Nikitin’s lab found the new cancer-prone stem cell niche using direct lineage tracing, a new technique that labels and tracks cells. The niche, found near the junction of the ovaries and the uterine tube (also known as the Fallopian tube), houses stem cells that regenerate the ovarian surface epithelium, a cover that opens when females ovulate and must grow back each time.

But Nikitin’s team found that these cells turned cancerous when two important tumor suppressor genes p53 and Rb were deleted. These genes have been shown to be inactive in human ovarian carcinoma. Nikitin’s lab had previously proven that properly functioning p53 and Rb protected against ovarian carcinoma development in the mouse.

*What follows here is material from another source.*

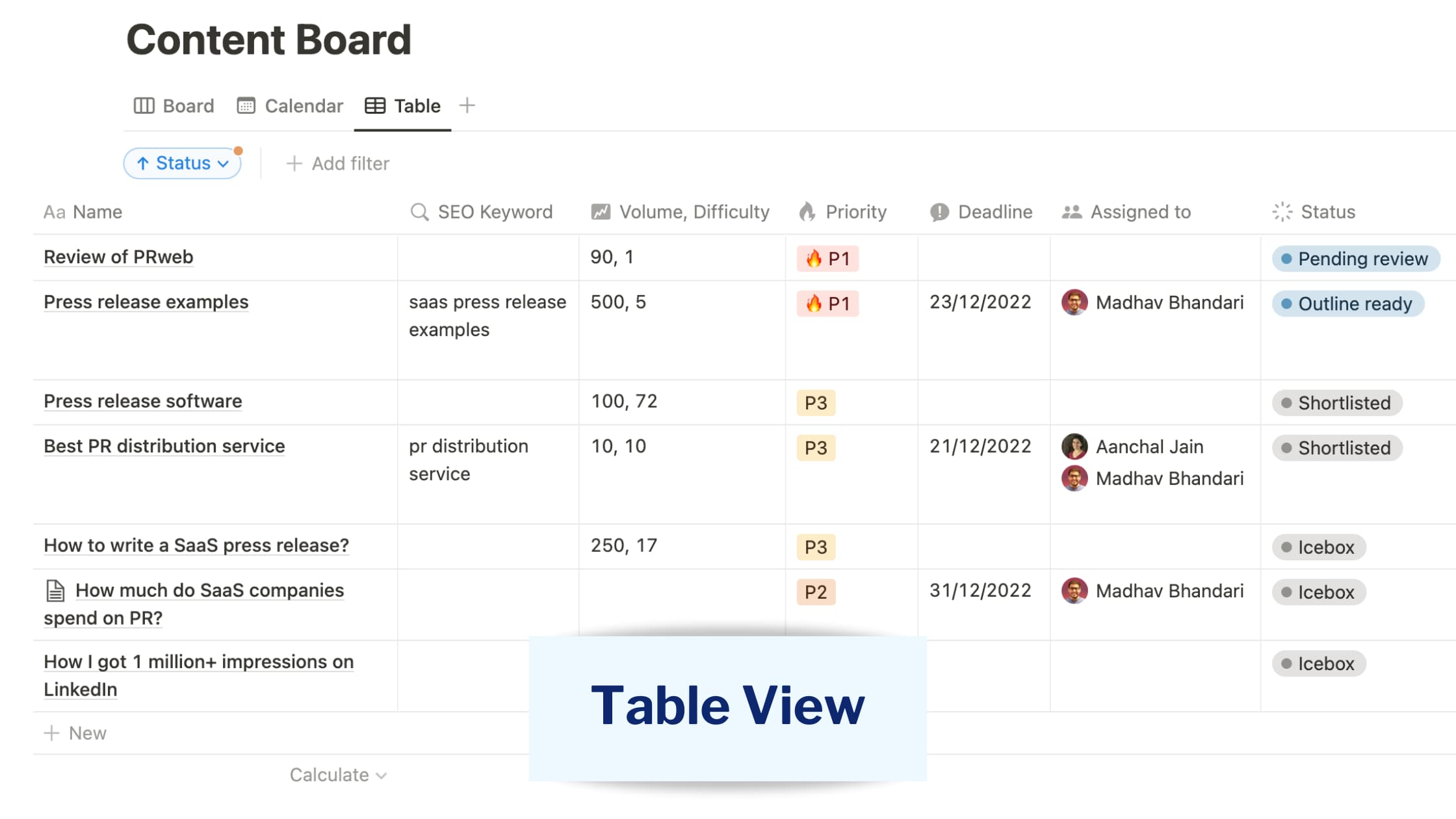The width and height of the screenshot is (1456, 819).
Task: Expand the Calculate menu
Action: [x=338, y=775]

The new study showed that newly discovered stem cells without p53 and Rb grew faster and showed more aggressive metastatic behavior compared to more mature cells. Nikitin is now working on leveraging his lab’s discoveries to find cancer-prone stem cells at similar junction areas in human ovaries and other places where two different types of tissue converge, such as the esophagus and stomach, anus and rectum, and different parts of the uterus. Such junctions are breeding grounds for tumors.

“Until now, we have had no explanation for why so many tumors form at junction sites,” said Nikitin. “Our study suggests new undiscovered stem cell niches might occur beyond the ovaries. It’s likely to lead scientists to search for similar cancer-prone stem cell niches at other junctions, which could lead to specific diagnostic screening tests to detect cancers earlier.”